Well, now that the solar eclipse craziness is over for a few years (or at least until 2024!) we can all get back to our lives and stow away those hard won eclipse glasses for next time, right? Unfortunately, the weather didn’t cooperate well where I live and so even though we were predicted to have about 82% totality, all I saw was a bunch of storm clouds. A bummer, for sure, but definitely not as disappointing as if we had driven down to Nebraska to try and catch totality! Did any of you get great eclipse views? While waiting for the eclipse yesterday, I had a huge craving for something salty and crunchy. Despite my love of baking, I really do prefer salty snacks. One of my favorite savory treats is the Tostitos Hint of Lime Chips. I can’t get enough of that salty, lime-y crunch. After a weekend of food indulgences, however, I figured I had better try for a healthier treat that would satisfy my need for crunch. So, after a rummage through the pantry, these salty, crispy Roasted Chickpeas with a Hint of Lime were born and eclipse snack time was a huge success.
These chickpeas really couldn’t be easier to make. All you need is a can of chickpeas, some olive oil, a lime, and kosher salt. Preheat your oven to 400 degrees. Drain a can of chickpeas and rinse well with water. Lay them out on a baking sheet lined with paper towels and allow them to try while your oven preheats.

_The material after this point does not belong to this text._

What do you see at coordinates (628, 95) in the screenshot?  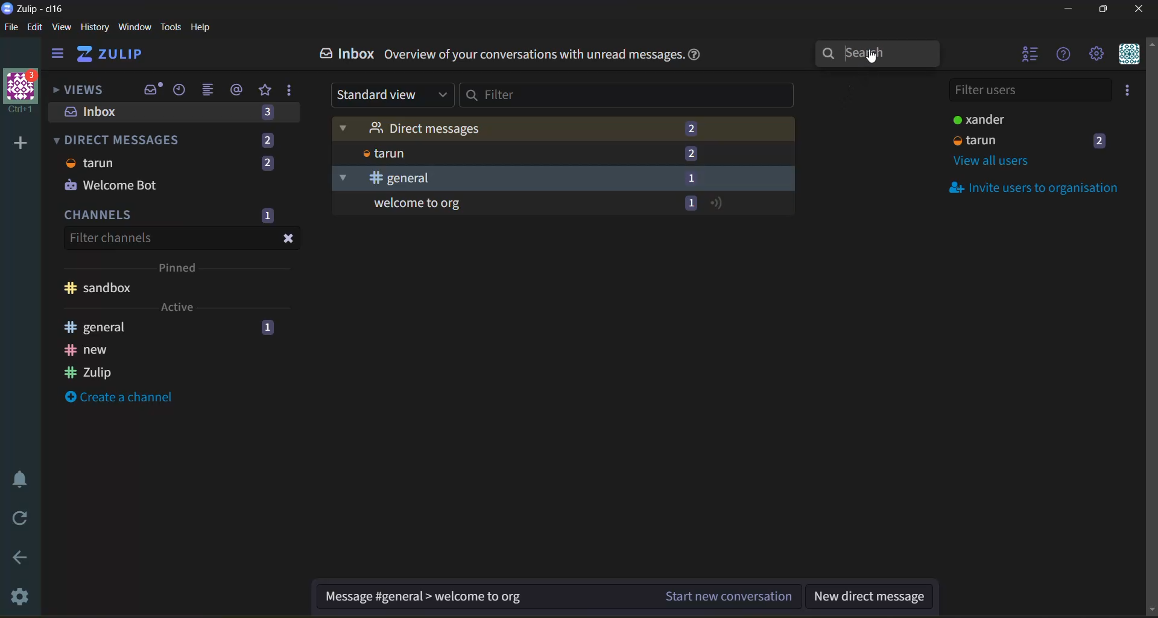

Once your oven is ready, transfer the chickpeas to a bowl and toss with 1 tablespoon of olive oil. Move the oil coated chickpeas to a foil-lined baking sheet and roast for 30-35 minutes, giving them a good stir about every 10 minutes.
When they are nice and golden, remove them from the oven and immediately toss with the juice of 1/2 a lime, a good pinch of kosher salt and 1 teaspoon lime zest. Serve immediately for the best crunch.

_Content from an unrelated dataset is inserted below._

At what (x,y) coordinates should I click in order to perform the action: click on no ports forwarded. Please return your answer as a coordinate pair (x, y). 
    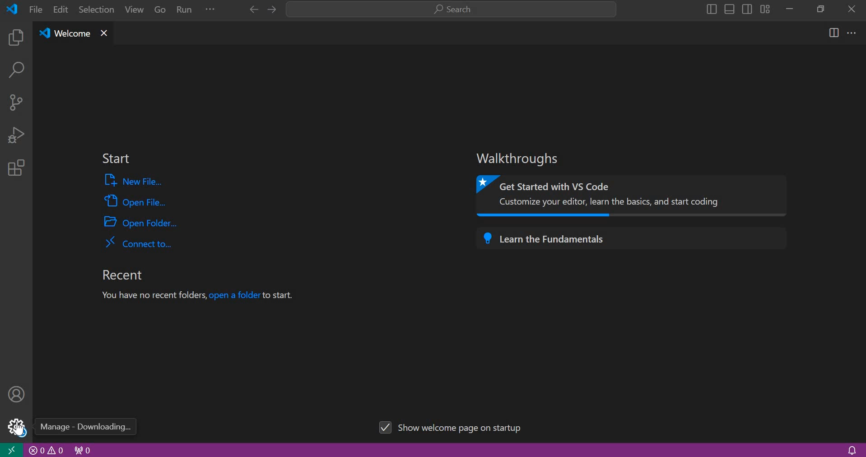
    Looking at the image, I should click on (83, 449).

These will keep in an airtight container for 1-2 days, but will definitely soften as they sit. This recipe easily scales up if you want to make a larger batch (and I recommend that you do!).
- 1 can chickpeas, rinsed and drained
- 1 tablespoon olive oil
- 1 teaspoon lime zest
- Juice of ½ a lime
- 1 pinch kosher salt
- Preheat the oven to 400 degrees.
- Spread the rinsed chickpeas onto a lined pan of paper towels and allow to dry while the oven preheats.
- Add the chickpeas to a bowl and toss with 1 tablespoon of olive oil.
- Transfer the oiled chickpeas to a foil lined baking sheet and bake until crunchy and golden brown, approximately 30-35 minutes.
- Toss the warm chickpeas with lime zest, a generous pinch of kosher salt, and the juice of half a lime. Serve immediately!